_ARTICLE_:
⟨

When a complex sound enters your ear, the basilar membrane doesn’t wait for a computer to run the math. Its varying stiffness and width cause different positions to resonate at different frequencies. A complex sound containing frequencies at 200 Hz, 400 Hz, and 600 Hz will excite three distinct regions of the membrane simultaneously — the sound is physically decomposed into its spectral components.

This is not a metaphor. The cochlea performs a genuine frequency decomposition through mechanical resonance. The brain receives the output: an array of ~3,500 frequency channels reporting “how much energy at my frequency right now.”

However, the cochlea’s frequency resolution is limited by critical bandwidth — the physical width of each resonant region on the basilar membrane. Two frequencies closer together than the critical bandwidth (~10-20% of center frequency at musically relevant pitches) excite overlapping regions and cannot be fully separated. They are heard as a single fused tone, possibly with roughness or beating, rather than as two distinct pitches.

This limit means the ear’s Fourier analysis is “blurry” compared to a mathematical FFT — it has excellent but not infinite frequency resolution. The blurriness has real musical consequences: it defines the boundary between consonance and dissonance, determines when two notes fuse versus clash, and sets the minimum frequency spacing that sounds “clean” (see consonance-dissonance.md).

What the Spectrum Tells You About a Sound

Reading a spectrum gives you direct insight into a sound’s character:

Spectral feature Perceptual result
Single peak Pure tone (sine wave) — thin, electronic
Peaks at f, 2f, 3f, 4f… (integer multiples) Harmonic tone — clear pitched sound (voice, strings, brass)
Peaks at non-integer ratios Inharmonic tone — metallic or bell-like (see instrument-physics.md)
Many closely spaced peaks or continuous energy Noise-like — hiss, wind, cymbal wash
Strong low harmonics, weak high ones Mellow, dark timbre (flute, covered tone)
Strong high harmonics Bright, sharp timbre (trumpet, “nasal” voice)

⟩

_RAW DATA_:
⟨

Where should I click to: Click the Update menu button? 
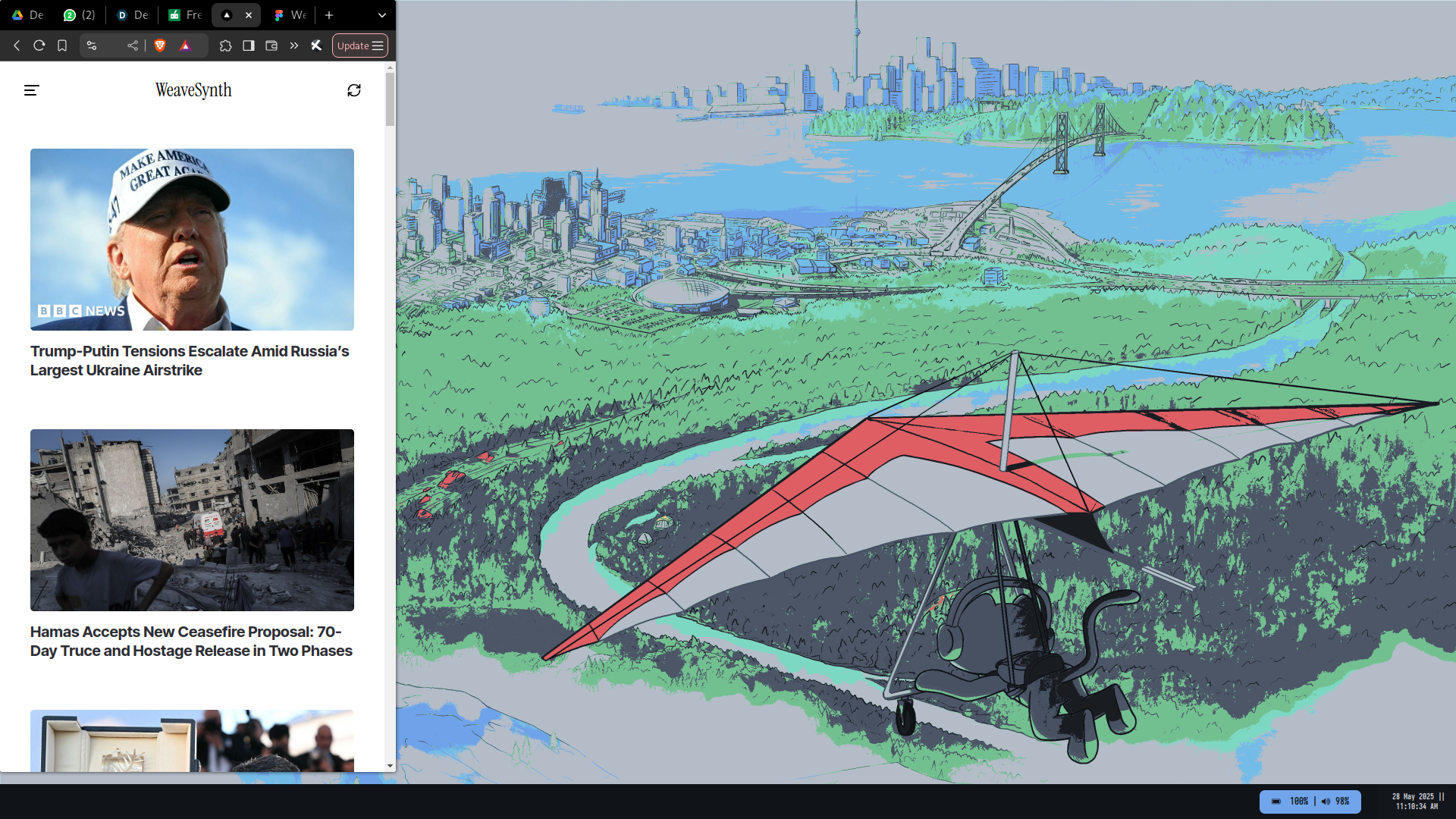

⟩
⟨

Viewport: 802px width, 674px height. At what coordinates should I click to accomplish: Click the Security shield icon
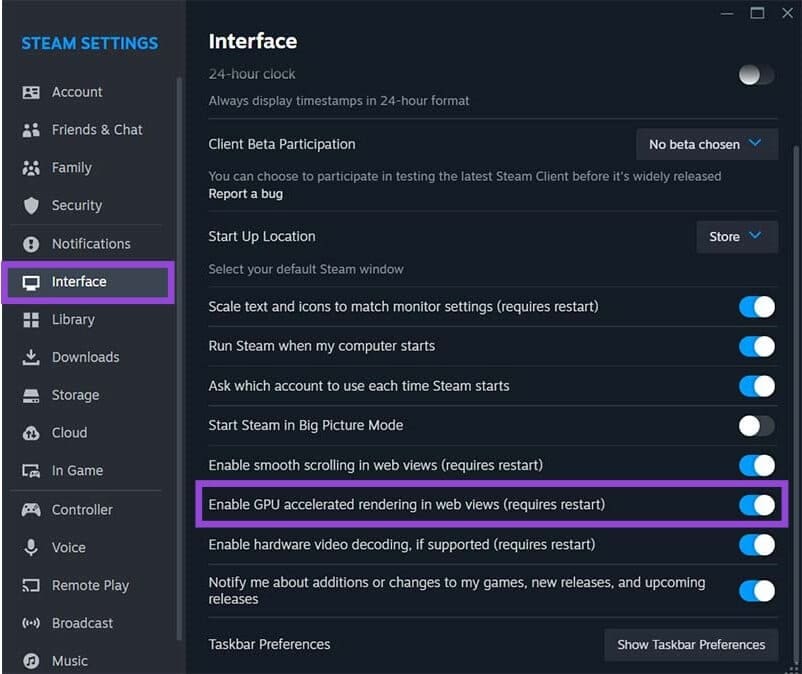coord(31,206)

⟩

_PROBLEMS TO SOLVE_:
1 - Duplicate the part of the passage on the ear and sound spectra starting at "Reading a spectrum" and ending at "(flute, covered tone)".
2 - For each statement below, say yes or no depending on whether it agrees with the passage on the ear and sound spectra, and quote the words that decide it: (a) The brain receives output from roughly 3,500 frequency channels. (b) Two frequencies closer together than the critical bandwidth are heard as two distinct pitches. (c) Peaks at non-integer ratios produce a harmonic tone.

_OUTPUTS FOR THE TASKS_:
1 -
Reading a spectrum gives you direct insight into a sound’s character:

Spectral feature Perceptual result
Single peak Pure tone (sine wave) — thin, electronic
Peaks at f, 2f, 3f, 4f… (integer multiples) Harmonic tone — clear pitched sound (voice, strings, brass)
Peaks at non-integer ratios Inharmonic tone — metallic or bell-like (see instrument-physics.md)
Many closely spaced peaks or continuous energy Noise-like — hiss, wind, cymbal wash
Strong low harmonics, weak high ones Mellow, dark timbre (flute, covered tone)

2 -
(a) Yes: "an array of ~3,500 frequency channels"
(b) No: "They are heard as a single fused tone, possibly with roughness or beating, rather than as two distinct pitches."
(c) No: "Inharmonic tone — metallic or bell-like"